On the other hand “Better Man, Babe and I Bet You Think About Me (feat. Chris Stapelton),” are reminiscent of her country days and explore breakup through the lens of moving on and getting better. “I Bet You Think About Me” specifically is country gold. The harmonizing of Stapelton and Swift is especially amazing on this track as his deep country twang complements her voice so well.
“Run (featuring Ed Sheeran)” is similar to “Everything Has Changed” and is actually the first song that Sheeran and Swift wrote together. It’s a bit quicker than “Everything Has Changed,” but just like that song, this one suits both of their voices well and works with their style.
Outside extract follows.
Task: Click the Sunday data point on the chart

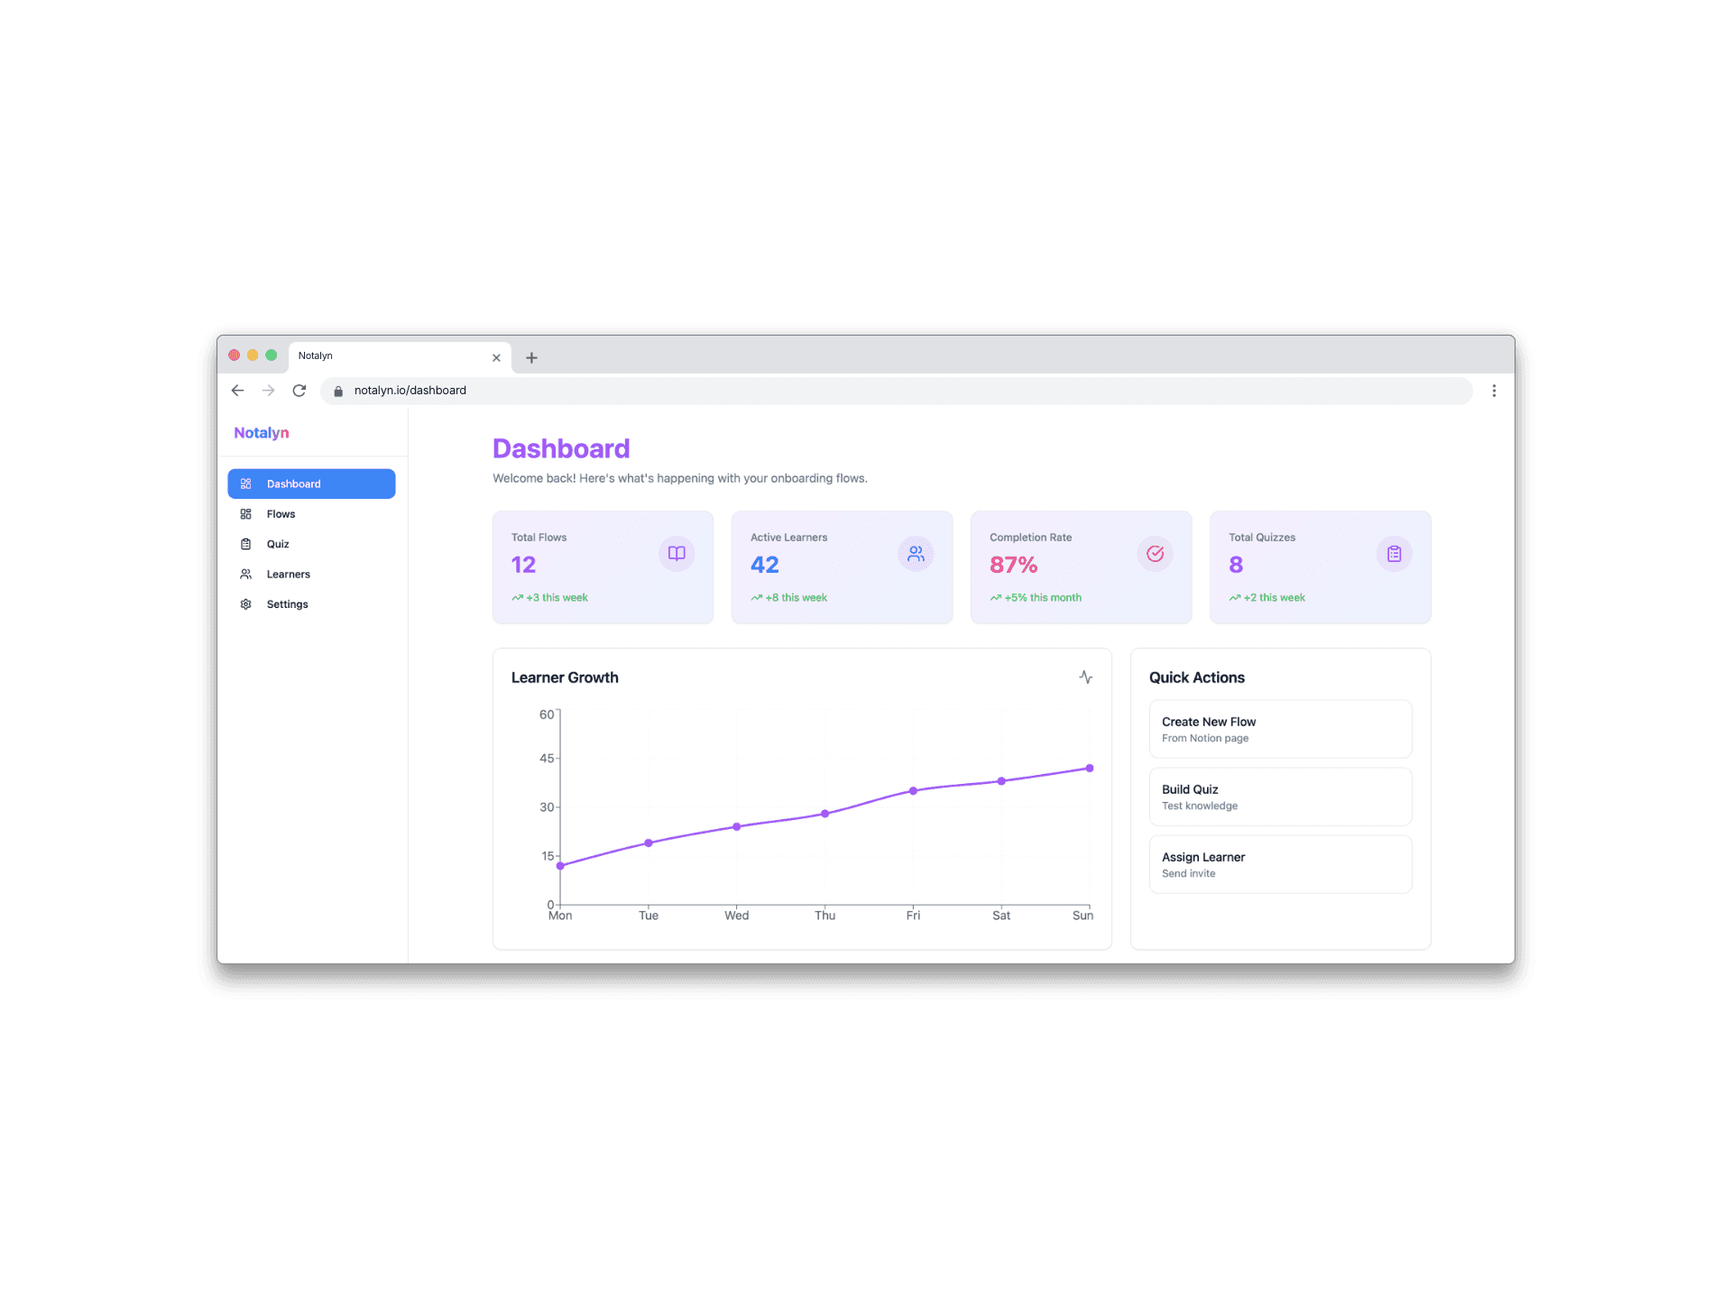Action: click(1090, 769)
“Nothing New (feat. Phoebe Bridgers)” is a perfect blend of Swift’s album “Folklore” and Bridger’s album “Punisher.” The melancholy song has a relatively simple melody, but the lyrics tell us about the challenges of life in the spotlight. Swift sings about her fame, and wonders what will happen when her art is no longer considered new and exciting.
“Message In A Bottle” is quite different from a lot of the other songs on the album. The pop production of this song is a reminder of the fact that when “Red” originally came out, Swift was making the transition from country to pop. Fans have very different opinions on this song, but no one can deny that Swift has incredible range as an artist. She switches genres at ease, which is not the case for most musicians.
The “Very First Night” is another song off this album that fits under the pop umbrella. Although it is very upbeat, the lyrics themselves are about heartbreak, which is not uncommon for Swift. Dissonance between the lyrics and production of the song occurred a lot in her album 1989, which was released right after Red.
The ten minute version of “All Too Well” is a masterpiece. Not only does it give fans a better glimpse into the controversial relationship between Jake Gyllenhaal and Swift, but it also drops an F bomb, gives fans five extra minutes of content and transforms this already amazing song into a piece of art.